Reflecting on that work, he noted, “I spoke about imbalances in scholarly publishing and the general dominance of Western scholarship in open-access spaces and how scholars could do more to create understanding between people of different cultures.”
That insight is explored more directly in his published research:
Open-access journals have amplified the perspectives of scholars and academic societies in industrialized states, especially the United States and the European Union. As these regions already wield tremendous political, economic, and cultural power, open-access technology has provided a tool by which Western perspectives can spread even more effectively across the globe... Although the existing model has provided a global audience for this local discourse, it runs the risk of creating an echo chamber in which Western disciplinary approaches, perspectives, and topics are the main ones that matter.
That perspective has shaped the continued growth of the database, which now includes nearly 400 journals from across the world and continues to expand as scholars contribute new entries. The scope is intentionally global, with journals representing countries such as the United States, South Korea, Kenya, Australia, India, Sri Lanka, Argentina, Ukraine, Mexico, and Turkey. The list continues to grow through community contributions, reflecting both the scale of global scholarship and the demand for more inclusive access.
The result is both a practical tool and a conceptual intervention, one that challenges assumptions about where knowledge is produced, who has access to it, and how disciplines evolve across cultural contexts.
At a university long defined by its commitment to truth, excellence, and global impact, the work resonates on multiple levels.
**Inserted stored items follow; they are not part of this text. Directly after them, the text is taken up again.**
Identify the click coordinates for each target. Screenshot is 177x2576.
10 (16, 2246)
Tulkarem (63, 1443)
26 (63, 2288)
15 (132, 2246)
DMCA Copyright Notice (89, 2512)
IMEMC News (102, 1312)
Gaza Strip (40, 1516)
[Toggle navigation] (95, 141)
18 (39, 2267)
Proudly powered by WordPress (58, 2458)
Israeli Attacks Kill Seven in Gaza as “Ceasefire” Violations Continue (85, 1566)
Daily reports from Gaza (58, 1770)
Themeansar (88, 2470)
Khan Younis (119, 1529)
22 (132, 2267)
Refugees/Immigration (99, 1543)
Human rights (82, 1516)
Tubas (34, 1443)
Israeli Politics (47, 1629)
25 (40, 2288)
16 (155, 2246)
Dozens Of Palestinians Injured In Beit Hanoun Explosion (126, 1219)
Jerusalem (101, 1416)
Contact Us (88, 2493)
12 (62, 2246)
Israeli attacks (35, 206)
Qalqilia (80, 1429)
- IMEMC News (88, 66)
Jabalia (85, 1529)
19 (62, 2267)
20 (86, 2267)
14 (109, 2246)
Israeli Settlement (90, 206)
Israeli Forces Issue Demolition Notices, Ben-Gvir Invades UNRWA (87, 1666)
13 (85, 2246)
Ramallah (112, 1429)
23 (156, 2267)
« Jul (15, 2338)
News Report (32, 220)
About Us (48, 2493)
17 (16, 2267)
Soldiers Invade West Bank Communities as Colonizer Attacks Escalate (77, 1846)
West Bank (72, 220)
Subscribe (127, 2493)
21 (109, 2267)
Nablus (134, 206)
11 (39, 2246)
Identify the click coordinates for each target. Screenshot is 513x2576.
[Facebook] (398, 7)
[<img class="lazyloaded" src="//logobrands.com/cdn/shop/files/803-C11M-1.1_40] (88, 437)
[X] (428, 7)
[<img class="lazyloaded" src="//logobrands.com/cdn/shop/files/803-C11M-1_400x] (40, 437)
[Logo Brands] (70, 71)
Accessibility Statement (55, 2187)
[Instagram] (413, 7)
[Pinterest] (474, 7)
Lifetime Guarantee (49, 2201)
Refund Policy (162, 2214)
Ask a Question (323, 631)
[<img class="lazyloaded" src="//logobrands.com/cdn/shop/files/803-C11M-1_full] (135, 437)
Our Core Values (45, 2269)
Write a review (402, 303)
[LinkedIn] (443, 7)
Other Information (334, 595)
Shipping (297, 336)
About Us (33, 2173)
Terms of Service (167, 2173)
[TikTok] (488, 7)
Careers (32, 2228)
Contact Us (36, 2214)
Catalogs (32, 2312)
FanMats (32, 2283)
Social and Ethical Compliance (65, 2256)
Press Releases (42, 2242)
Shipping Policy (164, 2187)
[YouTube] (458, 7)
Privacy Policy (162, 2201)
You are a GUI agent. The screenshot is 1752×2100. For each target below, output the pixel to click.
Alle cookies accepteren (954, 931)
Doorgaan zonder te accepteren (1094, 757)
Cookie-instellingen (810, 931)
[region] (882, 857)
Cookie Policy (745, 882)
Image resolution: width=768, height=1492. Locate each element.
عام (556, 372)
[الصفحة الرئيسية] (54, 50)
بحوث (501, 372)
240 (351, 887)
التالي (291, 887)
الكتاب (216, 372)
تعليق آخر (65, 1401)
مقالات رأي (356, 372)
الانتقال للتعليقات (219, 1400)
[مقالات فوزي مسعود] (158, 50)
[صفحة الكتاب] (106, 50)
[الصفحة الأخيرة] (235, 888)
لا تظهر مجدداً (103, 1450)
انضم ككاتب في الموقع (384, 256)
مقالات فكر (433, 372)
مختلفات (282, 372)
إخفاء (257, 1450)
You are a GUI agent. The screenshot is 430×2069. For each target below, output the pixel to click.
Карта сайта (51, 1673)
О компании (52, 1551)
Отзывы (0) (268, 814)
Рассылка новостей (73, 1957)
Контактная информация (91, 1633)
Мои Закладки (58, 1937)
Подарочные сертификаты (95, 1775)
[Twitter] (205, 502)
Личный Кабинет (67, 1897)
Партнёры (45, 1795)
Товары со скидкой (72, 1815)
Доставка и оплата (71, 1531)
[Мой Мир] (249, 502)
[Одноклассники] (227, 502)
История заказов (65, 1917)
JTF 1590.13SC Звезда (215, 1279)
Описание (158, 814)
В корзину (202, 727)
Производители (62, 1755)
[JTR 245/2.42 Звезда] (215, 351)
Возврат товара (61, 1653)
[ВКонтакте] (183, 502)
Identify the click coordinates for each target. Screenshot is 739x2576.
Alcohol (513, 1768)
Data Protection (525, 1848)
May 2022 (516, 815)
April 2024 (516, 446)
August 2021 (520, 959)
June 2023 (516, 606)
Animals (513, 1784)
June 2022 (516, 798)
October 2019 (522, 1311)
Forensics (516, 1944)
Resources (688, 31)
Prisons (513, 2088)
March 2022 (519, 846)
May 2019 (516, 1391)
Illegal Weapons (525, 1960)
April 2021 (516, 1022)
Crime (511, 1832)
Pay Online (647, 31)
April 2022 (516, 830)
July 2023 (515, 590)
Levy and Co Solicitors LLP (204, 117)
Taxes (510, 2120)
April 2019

It supports student learning, advances faculty research, and aligns with a broader institutional mission to expand access to knowledge while deepening cultural understanding.
Dr. Franke’s work in the classroom reflects that same commitment. He teaches across a wide range of courses, including music history for majors and minors, as well as classes in popular music, jazz, folk music, global heritage musics, and classical traditions. In 2022, he received the College’s Outstanding Teaching Award, a recognition of both his scholarship and his impact on students.
The database he curates extends that impact beyond the classroom, offering a resource that is as expansive as it is intentional. In connecting scholars to freely accessible research across continents, it opens pathways not only to information, but to perspective.
And in doing so, it reinforces a simple but powerful idea: access is not just about availability—it is about inclusion, representation, and the ongoing work of building a more complete understanding of the world’s artistic and intellectual traditions.